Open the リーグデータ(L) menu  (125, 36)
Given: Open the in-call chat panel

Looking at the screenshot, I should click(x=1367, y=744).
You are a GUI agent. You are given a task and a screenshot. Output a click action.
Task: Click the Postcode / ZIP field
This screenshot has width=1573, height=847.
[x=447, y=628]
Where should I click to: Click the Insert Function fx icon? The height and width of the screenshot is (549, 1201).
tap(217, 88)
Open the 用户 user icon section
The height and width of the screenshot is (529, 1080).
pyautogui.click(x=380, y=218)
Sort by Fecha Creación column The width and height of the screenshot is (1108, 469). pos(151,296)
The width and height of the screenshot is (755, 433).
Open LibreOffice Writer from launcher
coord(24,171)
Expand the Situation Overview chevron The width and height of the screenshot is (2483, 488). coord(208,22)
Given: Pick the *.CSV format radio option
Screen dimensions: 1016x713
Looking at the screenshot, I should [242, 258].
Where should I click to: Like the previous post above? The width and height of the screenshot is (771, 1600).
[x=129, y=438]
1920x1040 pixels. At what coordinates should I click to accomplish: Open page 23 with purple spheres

□ □ □

**WORK REQUEST**
A reply that repeats all the data exactly is required.

**SOLUTION TO THE PROBLEM**
Open the リーグデータ(L) menu  (125, 36)
Given: Open the in-call chat panel

Looking at the screenshot, I should click(x=1367, y=744).
You are a GUI agent. You are given a task and a screenshot. Output a click action.
Task: Click the Postcode / ZIP field
This screenshot has width=1573, height=847.
[x=447, y=628]
Where should I click to: Click the Insert Function fx icon? The height and width of the screenshot is (549, 1201).
tap(217, 88)
Open the 用户 user icon section
The height and width of the screenshot is (529, 1080).
pyautogui.click(x=380, y=218)
Sort by Fecha Creación column The width and height of the screenshot is (1108, 469). pos(151,296)
The width and height of the screenshot is (755, 433).
Open LibreOffice Writer from launcher
coord(24,171)
Expand the Situation Overview chevron The width and height of the screenshot is (2483, 488). coord(208,22)
Given: Pick the *.CSV format radio option
Screen dimensions: 1016x713
Looking at the screenshot, I should [242, 258].
Where should I click to: Like the previous post above? The width and height of the screenshot is (771, 1600).
[x=129, y=438]
1920x1040 pixels. At what coordinates should I click to accomplish: Open page 23 with purple spheres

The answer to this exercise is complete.